A long-term participant identified as @OlricOnlyfornft said MegaETH had a strong early community, but the team stayed more focused on technology and applications and did not communicate enough with users. In that account, several promising projects later moved to other chains, and only a small number are still building there today.
The report stops short of treating those comments as proof on their own. Still, it says MegaETH needs clearer examples of successful applications if it wants to demonstrate ecosystem quality after the hype has faded.

3. Short-term expectations versus long-term delivery
At launch, MegaETH carried very high expectations. TGE, blue-chip protocol deployments, KOL-led buying and a surge in TVL all fed the early valuation anchor. Months later, the report says, on-chain delivery has not kept pace.
In February, Uniswap deployed v2, v3 and v4 on MegaETH. By publication time, Uniswap TVL on MegaETH had dropped to less than $20,000, down about 97% over seven days. Aave V3 saw its TVL rebound more than 240% in a single day, but on a seven-day basis it was still down more than 50%.
Those large inflows and outflows suggest the TVL was driven more by arbitrage capital than by durable user demand, the report said.
Not an isolated case as markets discount headline TVL
The report says MegaETH is not alone. Monad, another heavily promoted new-chain token from this cycle, has also fallen sharply. MON was trading around $0.022, down more than 50% from its November 2025 high, with a market capitalization of about $269 million.

Monad’s TVL has recently recovered on inflows into lending protocols, but the market reaction has remained muted. The report uses that comparison to argue that markets are becoming less willing to price these chains on headline TVL alone and are paying more attention to concrete value support.
In that view, the MegaETH pullback is not just a chain-specific stumble. It may also reflect a broader shift away from paying premiums for inflated TVL and star-driven narratives, and toward actual trading activity, revenue and ecosystem retention.

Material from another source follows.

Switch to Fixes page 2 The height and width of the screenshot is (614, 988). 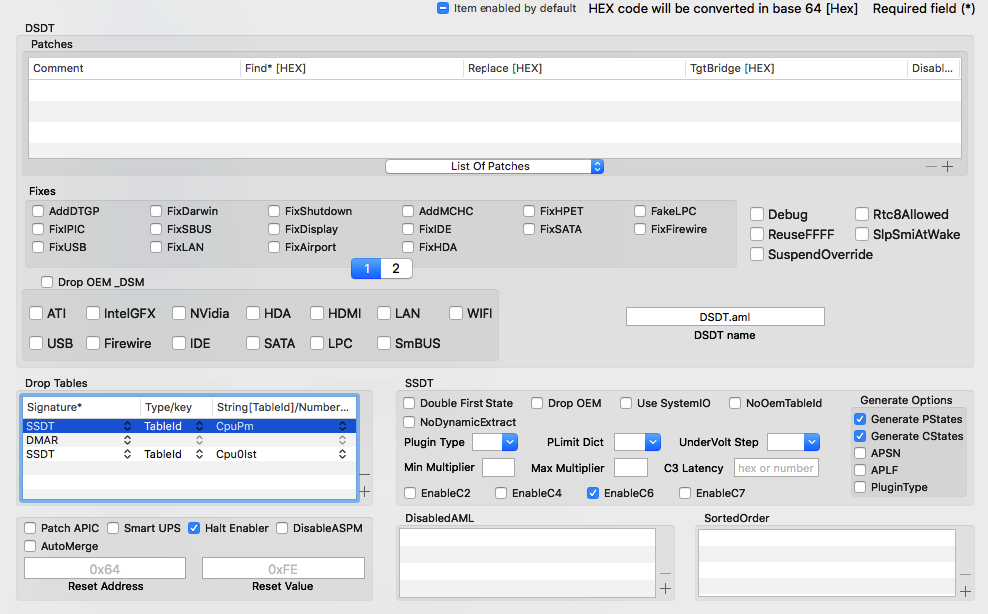tap(396, 268)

Competition in public chains is also getting tougher. The report notes that new entrants, including Robinhood, are continuing to draw attention and capital away from existing projects.
Users question communication as the team stays silent
Even after the sharp drop, the report says any rebound in MEGA would more likely come from a short-term recovery in market sentiment than from a meaningful improvement in fundamentals.

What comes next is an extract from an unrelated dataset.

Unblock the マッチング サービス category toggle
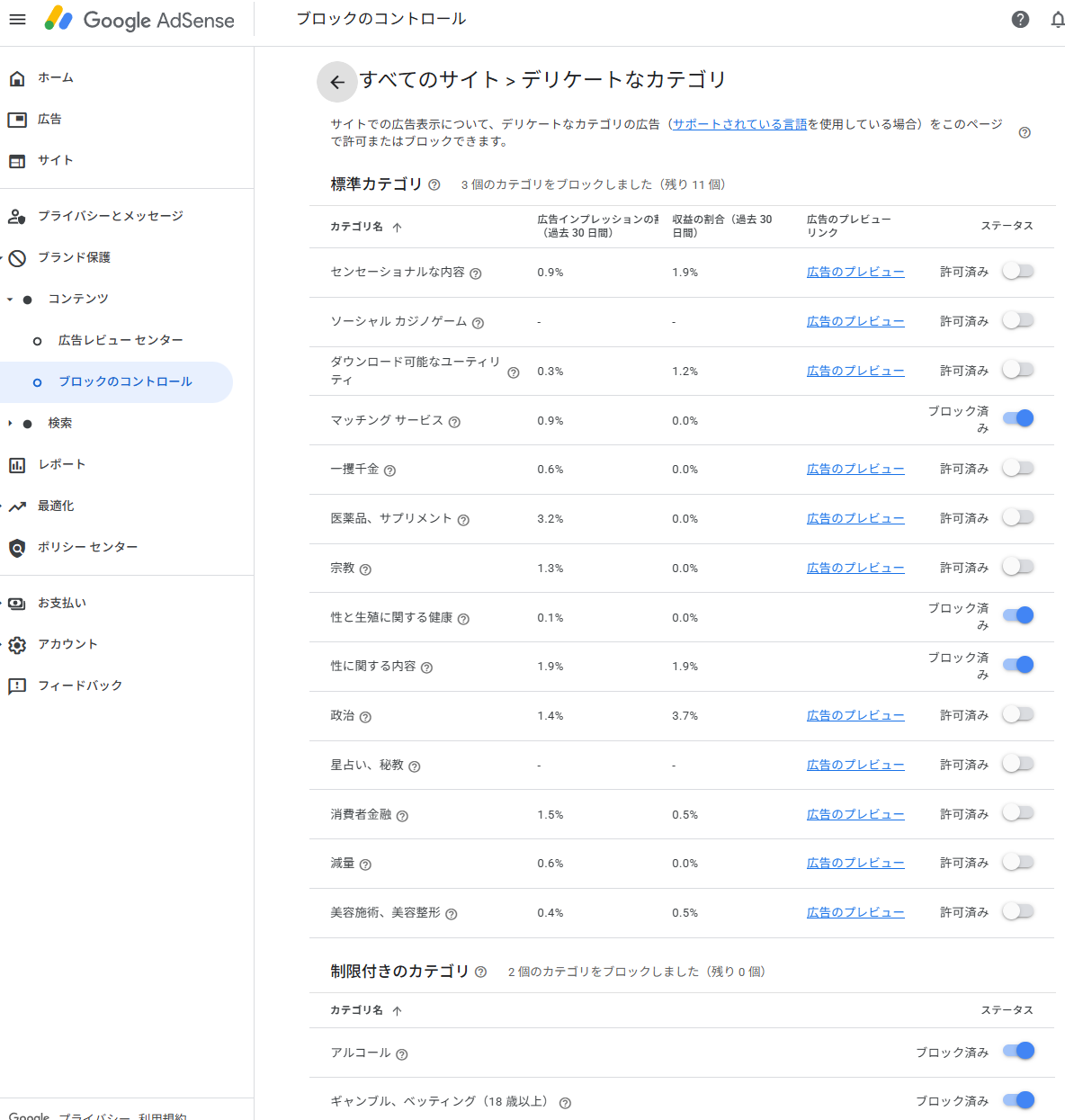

Taken together, the three mismatches leave MegaETH without a firm value anchor between its current market capitalization and its on-chain fundamentals.

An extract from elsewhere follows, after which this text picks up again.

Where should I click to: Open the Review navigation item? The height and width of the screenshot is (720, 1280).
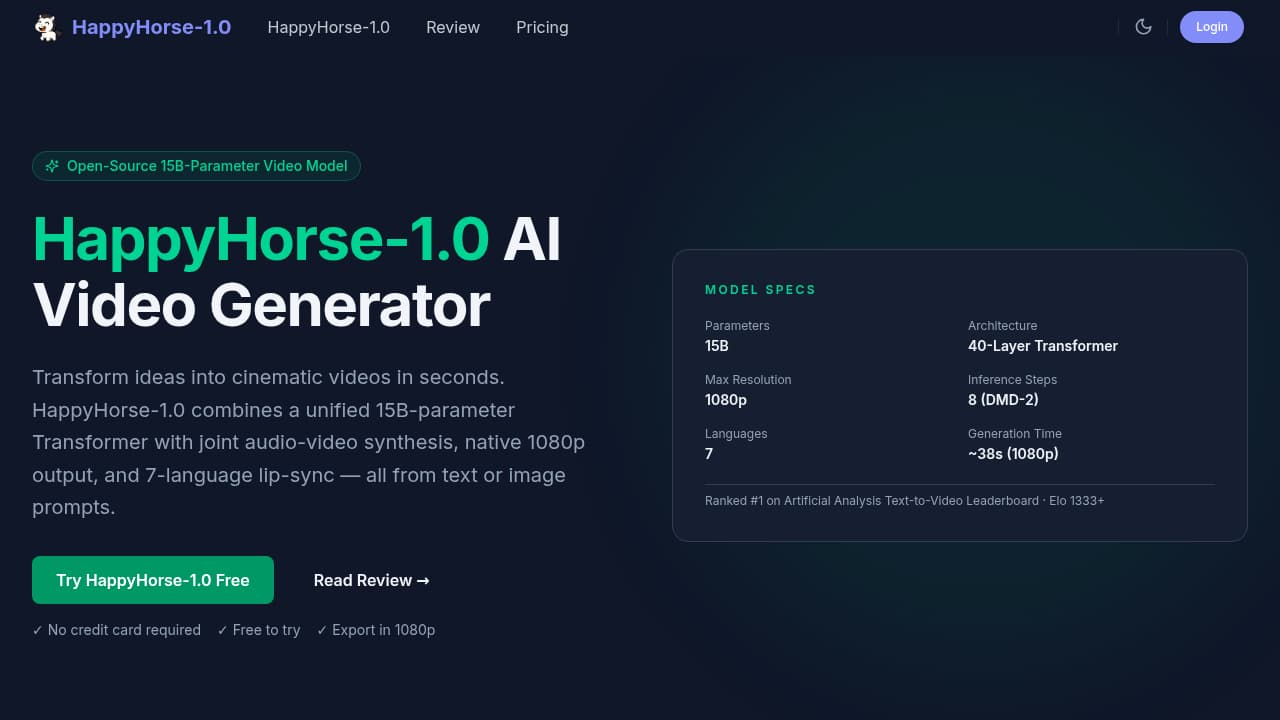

Market mood has already turned more cautious. One view cited in the report sees the decline as a normal valuation reset after incentive capital faded. Once point incentives ended and looping arbitrage spreads disappeared, capital outflows became inevitable. MegaETH, in that framing, simply ran this model with more leverage than others and saw a more violent unwind.
On the community side, some users have kept raising questions about communication and transparency, saying Discord discussion channels have been closed, Telegram access is limited to large token holders, and the team appears in public less often than before launch.
The report also notes that these claims are largely one-sided user accounts and have not been confirmed by the project. As of publication, the MegaETH team had not publicly responded.
The next key question is whether the team can turn short-term liquidity into real usage and convert previously raised capital into visible ecosystem results. Until that happens, the report says it is hard to identify a solid reason for valuation to stabilize beyond a sentiment-driven bounce.